> **DATASET RECORDS**
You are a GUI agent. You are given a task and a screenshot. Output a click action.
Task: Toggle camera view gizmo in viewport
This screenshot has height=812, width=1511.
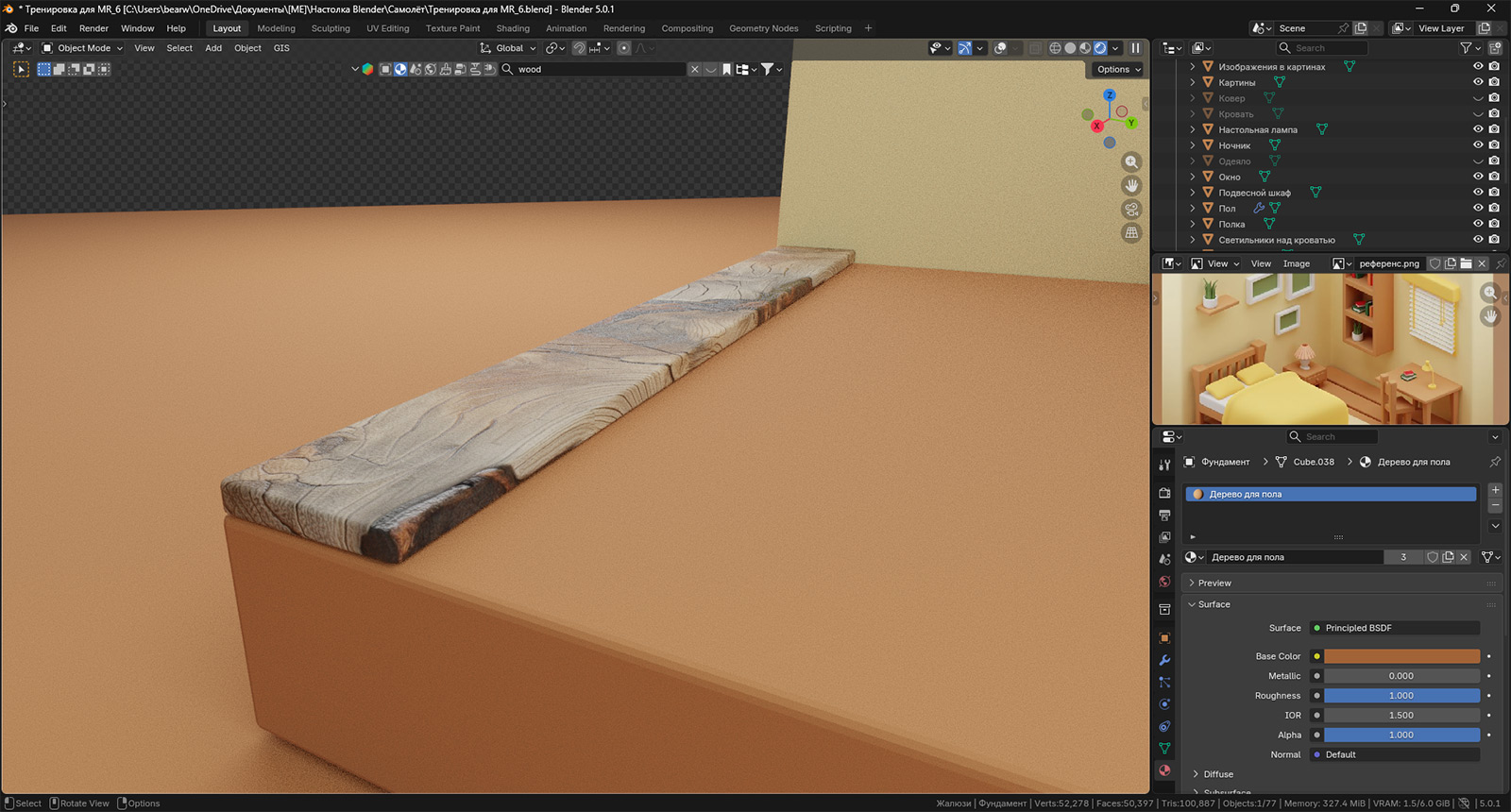coord(1131,210)
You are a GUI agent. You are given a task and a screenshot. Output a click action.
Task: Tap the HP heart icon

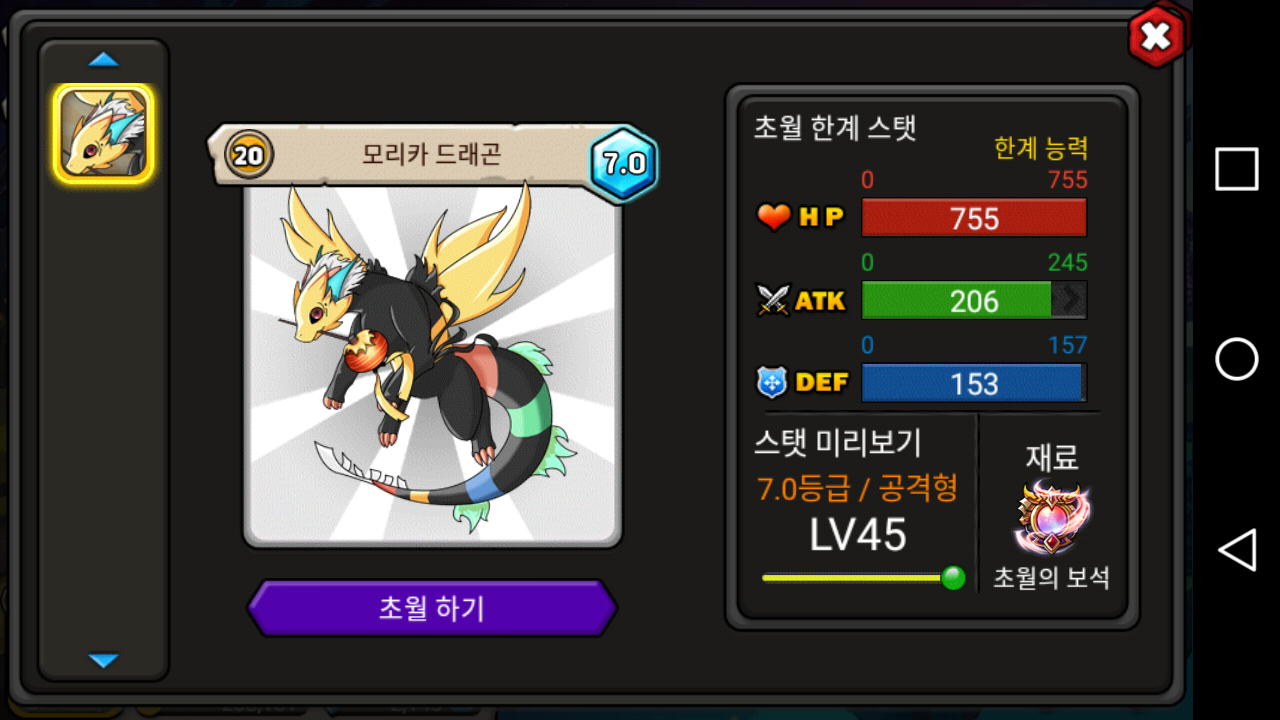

> **THE PROBLEM**
Leave the images out and transcribe the remaining data above word for word.

> **TASK SOLUTION**
You are a GUI agent. You are given a task and a screenshot. Output a click action.
Task: Toggle camera view gizmo in viewport
This screenshot has height=812, width=1511.
coord(1131,210)
You are a GUI agent. You are given a task and a screenshot. Output a click action.
Task: Tap the HP heart icon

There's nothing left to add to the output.